If anyone has any questions about passing something similar at their shop, email me at brooks.walshatGmail.com.
Emergency Department(ED) Long-Spine Board Removal Policy Background
While maintaining spinal precautions according to standard practice, ED RN staff will remove patients from the LSB, with the assistance of the transporting EMS crew or available emergency department staff.
Cervical spine immobilization, through the use of cervical immobilization collars (CIC) and spinal precautions (SP), is felt to be protective when a patient has a known or
suspected cervical spinal fracture, and is common practice in the ED. The use of the long-spine board (LSB), however, has been associated with numerous potential adverse effects. Adverse effects of the use of the LSB include tissue ischemia, and the heightened risk of pressure ulcers. Furthermore, an unattended patient who is fully and properly restrained on a LSB is unable to turn him or herself if they vomit. A number of experts in emergency trauma care recommend the removal of a LSB as early as practicable after arrival in the ED.
The patient, while immobilized, will be moved to a stretcher. The head-blocks and tape will be removed prior to removing the straps across the torso and legs. Logroll according to standard spine precautions will be performed, and the LSB
removed. The patient will be left in supine position, with the CIC left in place.

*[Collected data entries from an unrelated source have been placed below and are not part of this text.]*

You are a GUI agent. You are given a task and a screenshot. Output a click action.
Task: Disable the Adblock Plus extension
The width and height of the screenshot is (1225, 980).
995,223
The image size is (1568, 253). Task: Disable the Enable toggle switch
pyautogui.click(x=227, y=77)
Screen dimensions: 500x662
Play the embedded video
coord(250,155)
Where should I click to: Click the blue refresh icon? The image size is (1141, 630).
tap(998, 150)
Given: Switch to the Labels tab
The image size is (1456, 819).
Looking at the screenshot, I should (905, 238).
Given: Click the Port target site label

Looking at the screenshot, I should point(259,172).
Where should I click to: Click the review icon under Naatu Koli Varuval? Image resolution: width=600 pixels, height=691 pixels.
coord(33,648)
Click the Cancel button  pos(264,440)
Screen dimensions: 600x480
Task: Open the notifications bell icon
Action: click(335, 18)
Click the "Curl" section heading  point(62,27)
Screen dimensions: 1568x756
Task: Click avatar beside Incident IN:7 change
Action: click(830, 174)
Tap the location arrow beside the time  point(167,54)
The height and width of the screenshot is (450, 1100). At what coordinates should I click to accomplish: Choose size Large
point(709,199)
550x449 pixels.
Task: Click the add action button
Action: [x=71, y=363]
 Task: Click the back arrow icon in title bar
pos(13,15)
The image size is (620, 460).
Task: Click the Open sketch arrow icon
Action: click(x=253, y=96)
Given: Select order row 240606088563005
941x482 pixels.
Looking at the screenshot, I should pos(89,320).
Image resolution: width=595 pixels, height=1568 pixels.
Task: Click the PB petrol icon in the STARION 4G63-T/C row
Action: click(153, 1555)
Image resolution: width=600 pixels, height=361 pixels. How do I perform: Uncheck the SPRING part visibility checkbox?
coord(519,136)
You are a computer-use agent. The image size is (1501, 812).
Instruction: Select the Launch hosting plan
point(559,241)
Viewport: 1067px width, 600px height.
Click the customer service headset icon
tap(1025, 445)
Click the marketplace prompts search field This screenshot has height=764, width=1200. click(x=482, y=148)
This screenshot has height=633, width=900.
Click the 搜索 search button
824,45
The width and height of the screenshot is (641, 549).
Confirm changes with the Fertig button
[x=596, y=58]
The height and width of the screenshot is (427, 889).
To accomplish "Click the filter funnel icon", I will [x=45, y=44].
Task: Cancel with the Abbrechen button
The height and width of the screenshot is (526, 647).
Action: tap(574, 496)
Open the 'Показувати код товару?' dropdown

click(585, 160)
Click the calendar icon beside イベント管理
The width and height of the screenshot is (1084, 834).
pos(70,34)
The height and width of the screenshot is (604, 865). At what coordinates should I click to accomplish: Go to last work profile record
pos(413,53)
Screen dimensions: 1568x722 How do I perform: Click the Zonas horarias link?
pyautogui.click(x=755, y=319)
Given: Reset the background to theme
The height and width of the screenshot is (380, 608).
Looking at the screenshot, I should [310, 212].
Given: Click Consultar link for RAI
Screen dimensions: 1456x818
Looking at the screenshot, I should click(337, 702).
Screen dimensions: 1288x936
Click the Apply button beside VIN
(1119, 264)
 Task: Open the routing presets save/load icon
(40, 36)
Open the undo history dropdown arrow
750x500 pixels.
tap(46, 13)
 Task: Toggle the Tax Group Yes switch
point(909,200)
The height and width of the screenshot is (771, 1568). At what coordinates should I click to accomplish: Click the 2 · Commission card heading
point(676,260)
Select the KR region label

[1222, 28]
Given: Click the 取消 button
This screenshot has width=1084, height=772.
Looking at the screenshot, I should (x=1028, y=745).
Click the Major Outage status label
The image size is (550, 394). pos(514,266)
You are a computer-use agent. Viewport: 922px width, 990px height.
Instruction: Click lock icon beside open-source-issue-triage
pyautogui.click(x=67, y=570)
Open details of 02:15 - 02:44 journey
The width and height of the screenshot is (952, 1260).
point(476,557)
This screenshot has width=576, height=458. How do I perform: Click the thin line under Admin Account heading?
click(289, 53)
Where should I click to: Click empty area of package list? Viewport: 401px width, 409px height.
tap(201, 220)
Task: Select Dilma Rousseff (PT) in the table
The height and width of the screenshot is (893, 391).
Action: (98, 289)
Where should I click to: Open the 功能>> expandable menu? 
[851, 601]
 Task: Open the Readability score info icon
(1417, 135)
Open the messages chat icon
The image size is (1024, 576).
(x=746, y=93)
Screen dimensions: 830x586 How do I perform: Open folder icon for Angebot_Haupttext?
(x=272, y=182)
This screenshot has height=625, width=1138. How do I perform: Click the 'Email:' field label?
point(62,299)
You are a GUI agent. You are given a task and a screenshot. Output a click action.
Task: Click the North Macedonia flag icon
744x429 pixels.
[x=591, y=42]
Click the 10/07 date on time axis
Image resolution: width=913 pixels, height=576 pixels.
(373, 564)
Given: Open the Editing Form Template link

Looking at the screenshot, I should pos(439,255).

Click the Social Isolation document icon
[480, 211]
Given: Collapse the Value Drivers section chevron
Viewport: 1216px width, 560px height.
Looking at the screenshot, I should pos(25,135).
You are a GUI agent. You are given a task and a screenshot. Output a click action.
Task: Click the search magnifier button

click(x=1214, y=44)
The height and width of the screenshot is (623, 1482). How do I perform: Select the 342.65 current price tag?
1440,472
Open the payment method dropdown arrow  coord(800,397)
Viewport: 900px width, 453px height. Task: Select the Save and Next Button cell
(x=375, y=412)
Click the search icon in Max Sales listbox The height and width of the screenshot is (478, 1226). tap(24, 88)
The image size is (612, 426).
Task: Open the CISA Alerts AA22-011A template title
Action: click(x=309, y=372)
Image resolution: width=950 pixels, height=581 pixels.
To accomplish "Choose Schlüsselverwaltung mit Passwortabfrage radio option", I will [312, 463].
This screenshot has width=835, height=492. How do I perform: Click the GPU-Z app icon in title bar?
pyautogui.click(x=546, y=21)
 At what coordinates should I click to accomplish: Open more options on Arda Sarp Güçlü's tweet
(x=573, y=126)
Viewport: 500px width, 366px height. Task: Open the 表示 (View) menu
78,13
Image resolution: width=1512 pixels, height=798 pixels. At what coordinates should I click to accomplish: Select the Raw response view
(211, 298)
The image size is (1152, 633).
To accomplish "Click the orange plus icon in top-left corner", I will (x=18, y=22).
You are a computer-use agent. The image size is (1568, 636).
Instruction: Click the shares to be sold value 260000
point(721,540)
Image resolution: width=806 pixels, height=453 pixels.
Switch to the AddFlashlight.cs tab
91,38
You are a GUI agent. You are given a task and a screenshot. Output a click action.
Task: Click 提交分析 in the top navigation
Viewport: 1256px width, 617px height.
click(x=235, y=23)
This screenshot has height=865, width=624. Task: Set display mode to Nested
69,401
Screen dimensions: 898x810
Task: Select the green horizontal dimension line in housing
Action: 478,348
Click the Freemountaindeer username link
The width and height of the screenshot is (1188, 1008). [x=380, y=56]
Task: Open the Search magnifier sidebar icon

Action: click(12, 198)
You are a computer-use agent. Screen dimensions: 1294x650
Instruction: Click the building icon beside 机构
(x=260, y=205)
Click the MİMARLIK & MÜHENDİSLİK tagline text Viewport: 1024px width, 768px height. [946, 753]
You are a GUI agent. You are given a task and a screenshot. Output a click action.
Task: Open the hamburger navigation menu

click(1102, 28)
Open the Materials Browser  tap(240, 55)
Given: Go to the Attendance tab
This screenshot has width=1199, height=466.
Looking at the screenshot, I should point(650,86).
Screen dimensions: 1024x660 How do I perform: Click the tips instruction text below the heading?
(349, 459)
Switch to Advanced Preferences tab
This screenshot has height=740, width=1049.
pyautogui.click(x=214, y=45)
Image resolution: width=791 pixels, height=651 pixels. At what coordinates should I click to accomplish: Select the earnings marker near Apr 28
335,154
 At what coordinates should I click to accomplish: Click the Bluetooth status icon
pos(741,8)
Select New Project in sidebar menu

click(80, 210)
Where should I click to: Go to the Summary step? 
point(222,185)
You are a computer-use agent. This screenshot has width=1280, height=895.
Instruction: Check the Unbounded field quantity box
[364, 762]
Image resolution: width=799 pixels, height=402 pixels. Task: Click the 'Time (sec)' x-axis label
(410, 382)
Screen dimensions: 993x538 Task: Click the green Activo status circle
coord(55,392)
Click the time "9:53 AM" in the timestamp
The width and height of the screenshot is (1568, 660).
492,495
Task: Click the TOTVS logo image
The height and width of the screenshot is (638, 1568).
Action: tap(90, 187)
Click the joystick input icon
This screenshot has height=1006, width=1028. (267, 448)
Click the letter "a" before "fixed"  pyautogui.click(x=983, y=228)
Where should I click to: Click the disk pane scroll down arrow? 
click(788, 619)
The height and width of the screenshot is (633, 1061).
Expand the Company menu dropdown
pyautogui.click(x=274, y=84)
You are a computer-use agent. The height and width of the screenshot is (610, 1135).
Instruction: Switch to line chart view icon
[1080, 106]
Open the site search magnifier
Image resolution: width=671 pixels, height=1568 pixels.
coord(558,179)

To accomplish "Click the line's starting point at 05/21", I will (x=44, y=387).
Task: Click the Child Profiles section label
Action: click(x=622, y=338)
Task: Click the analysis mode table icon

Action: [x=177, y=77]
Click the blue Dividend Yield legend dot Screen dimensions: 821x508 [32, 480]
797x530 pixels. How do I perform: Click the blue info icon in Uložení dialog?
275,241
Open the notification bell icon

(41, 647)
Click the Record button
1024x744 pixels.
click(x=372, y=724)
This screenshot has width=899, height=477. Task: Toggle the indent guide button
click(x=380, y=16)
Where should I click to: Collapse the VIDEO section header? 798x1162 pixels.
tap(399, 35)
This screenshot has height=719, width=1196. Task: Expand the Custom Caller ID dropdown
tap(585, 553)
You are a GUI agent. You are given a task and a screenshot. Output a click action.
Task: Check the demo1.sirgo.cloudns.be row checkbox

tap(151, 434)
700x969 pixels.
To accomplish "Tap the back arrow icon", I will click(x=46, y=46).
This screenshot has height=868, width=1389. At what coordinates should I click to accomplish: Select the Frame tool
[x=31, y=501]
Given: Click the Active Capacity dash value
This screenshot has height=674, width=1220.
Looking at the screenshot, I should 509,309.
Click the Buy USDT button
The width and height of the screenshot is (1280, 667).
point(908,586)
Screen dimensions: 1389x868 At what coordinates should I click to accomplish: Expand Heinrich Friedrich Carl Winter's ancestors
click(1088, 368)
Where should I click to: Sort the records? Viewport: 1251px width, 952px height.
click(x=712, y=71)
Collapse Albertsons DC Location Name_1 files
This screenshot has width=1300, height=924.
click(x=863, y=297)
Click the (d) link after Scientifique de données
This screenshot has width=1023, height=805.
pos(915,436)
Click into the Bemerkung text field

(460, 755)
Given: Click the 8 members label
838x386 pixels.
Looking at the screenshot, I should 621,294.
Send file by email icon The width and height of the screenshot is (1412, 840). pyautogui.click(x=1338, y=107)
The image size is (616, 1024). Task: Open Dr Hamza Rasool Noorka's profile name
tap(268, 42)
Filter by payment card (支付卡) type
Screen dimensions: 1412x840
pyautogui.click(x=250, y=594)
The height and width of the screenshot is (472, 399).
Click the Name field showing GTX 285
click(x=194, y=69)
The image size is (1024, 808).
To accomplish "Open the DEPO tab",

The minimum team for LSB removal will comprise of 3 healthcare providers. ED RN will
remove the patient from the LSB with the assistance of the transporting EMS crew or available ED staff. It should be emphasized that this policy does not describe or endorse RN “clearance” of the cervical, thoracic, or lumbar spine. During removal of the LSB, spinal precautions will be maintained.
This policy does not apply to:
* Patients triaged to Trauma Alert or Trauma Code status, or
* Patients placed on a LSB without a CIC or SP, in order to facilitate extrication and
transport (e.g. atraumatic artificial hip dislocation).
Patients are otherwise universally eligible for removal of LSB, including patients:
* Of all ages,
* Of any level of mental status, or
* With any source or degree of pain (including neck or back pain)
Early acute management in adults with spinal cord injury, J Spinal Cord Med. 2008; 31(4)408-479
Vickery D, Emerg, Med J 2001; 18; 51-54 The use of backboards after pre-hospital phase of trauma management
Kwan I, Cochrane database of systemic reviews 2001, Issues 2
March JA, Prehosp Emerg Care. 2002 Oct-Dec; 6 (4):421-4 Changes in physical examination caused by use of spinal immobilization
Totten 1999 Respiratory effects of spinal immobilizations www.ncbi.nlm.nih.gov/pubmed/10534038
Berg GM, J Trauma acute care surg 2012 Mar; 72(3):793-5 Pressure ulcers in the trauma population
Lubertt, Eur J Trauma 2005; 31:375-8 Is there reason for Spine Board immobilization in the emergency department
Aug 31, '12hi Kelly
glad to hear you have had success with a sensible policy , i presume your exclusion of 'trauma code' patients is because of the way in which that will work with respect to ATLS type methodology and puts the decision if and when with the trauma team leader doctor ...l
Sep 5, '12Ironically, the more seriously injured patients spend the least amount of time on the board. They all come off, right at the start.